Village in Thayer County, Nebraska, United States

Gilead is a village in Thayer County, Nebraska, United States. The population was 32 at the 2020 census.

==History==
Gilead was established in the 1880s when the railroad was extended to that point. It took its name from Gilead Precinct.

==Geography==
According to the United States Census Bureau, the village has a total area of 0.07 sqmi, all land.

==Demographics==

Historical population
| Census | Pop. | Note | %± |
| 1910 | 181 |  | — |
| 1920 | 155 |  | −14.4% |
| 1930 | 147 |  | −5.2% |
| 1940 | 148 |  | 0.7% |
| 1950 | 109 |  | −26.4% |
| 1960 | 79 |  | −27.5% |
| 1970 | 60 |  | −24.1% |
| 1980 | 69 |  | 15.0% |
| 1990 | 37 |  | −46.4% |
| 2000 | 40 |  | 8.1% |
| 2010 | 39 |  | −2.5% |
| 2020 | 30 |  | −23.1% |
| 2021 (est.) | 31 | Increase | 3.3% |
U.S. Decennial Census

===2010 census===
As of the census of 2010, there were 39 people, 16 households, and 11 families residing in the village. The population density was 557.1 PD/sqmi. There were 24 housing units at an average density of 342.9 /sqmi. The racial makeup of the village was 100.0% White.
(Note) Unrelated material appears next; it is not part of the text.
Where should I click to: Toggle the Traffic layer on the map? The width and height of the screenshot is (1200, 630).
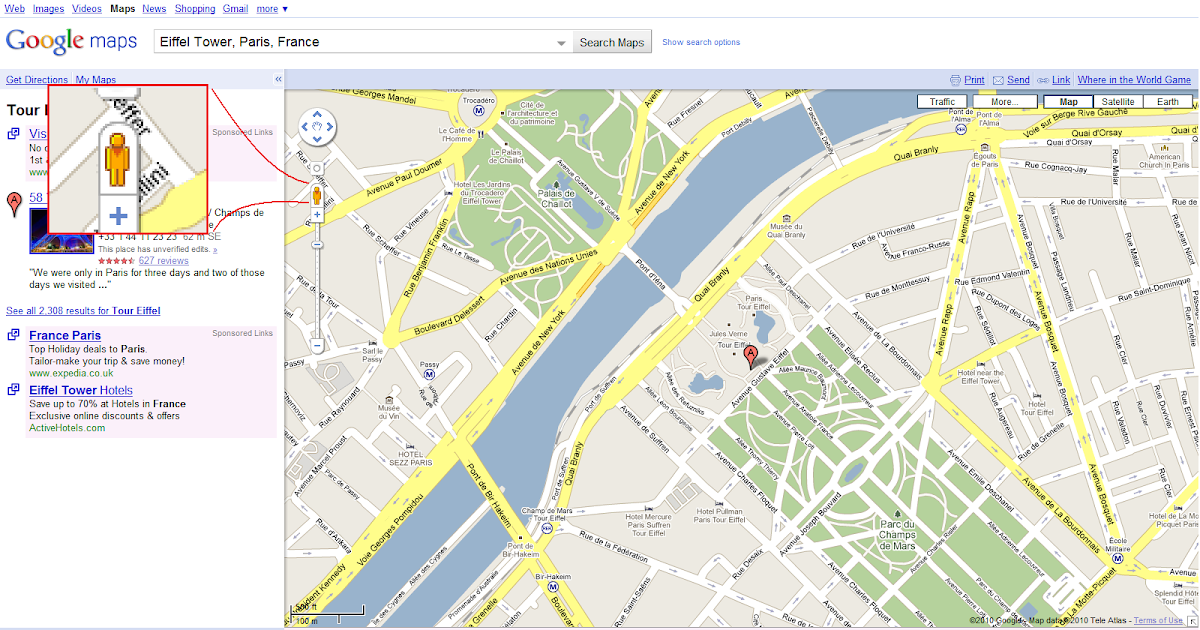coord(942,102)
There were 16 households, of which 37.5% had children under the age of 18 living with them, 62.5% were married couples living together, 6.3% had a female householder with no husband present, and 31.3% were non-families. 31.3% of all households were made up of individuals, and 12.6% had someone living alone who was 65 years of age or older. The average household size was 2.44 and the average family size was 3.09.

The median age in the village was 43.5 years. 30.8% of residents were under the age of 18; 2.5% were between the ages of 18 and 24; 20.5% were from 25 to 44; 30.8% were from 45 to 64; and 15.4% were 65 years of age or older. The gender makeup of the village was 51.3% male and 48.7% female.

===2000 census===
As of the census of 2000, there were 40 people, 19 households, and 12 families residing in the village. The population density was 587.5 PD/sqmi. There were 22 housing units at an average density of 323.1 /sqmi. The racial makeup of the village was 100.00% White.
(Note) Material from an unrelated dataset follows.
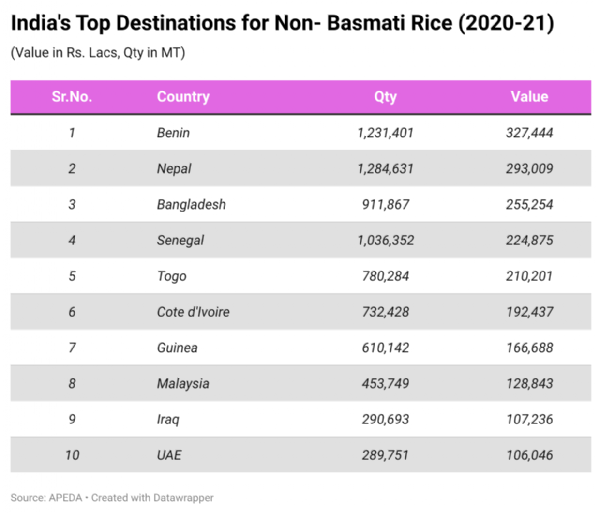Click the Bangladesh country cell
The width and height of the screenshot is (600, 513).
[191, 205]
There were 19 households, out of which 21.1% had children under the age of 18 living with them, 63.2% were married couples living together, and 36.8% were non-families. 36.8% of all households were made up of individuals, and 21.1% had someone living alone who was 65 years of age or older. The average household size was 2.11 and the average family size was 2.75.
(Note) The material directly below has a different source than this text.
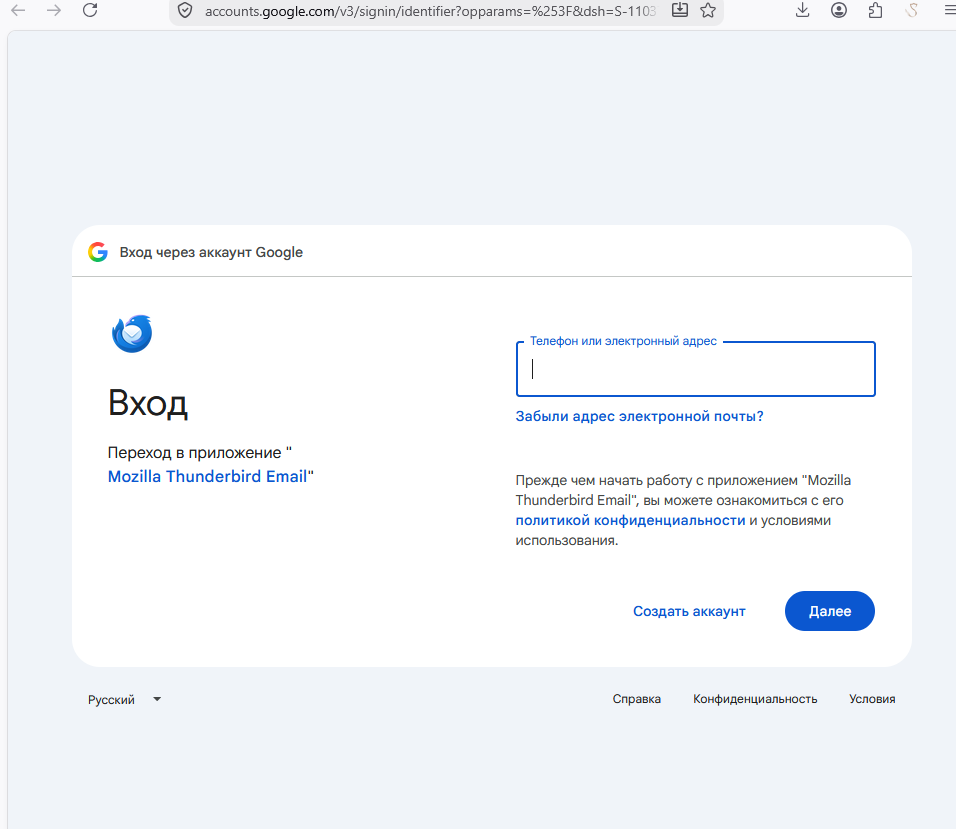956x829 pixels.
Task: Open the Firefox account profile icon
Action: click(839, 10)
In the village, the population was spread out, with 22.5% under the age of 18, 5.0% from 18 to 24, 22.5% from 25 to 44, 30.0% from 45 to 64, and 20.0% who were 65 years of age or older. The median age was 45 years. For every 100 females, there were 110.5 males. For every 100 females age 18 and over, there were 93.8 males.

As of 2000 the median income for a household in the village was $21,250, and the median income for a family was $30,833. Males had a median income of $19,583 versus $13,438 for females. The per capita income for the village was $15,321. There were no families and 11.9% of the population living below the poverty line, including no under eighteens and 22.2% of those over 64.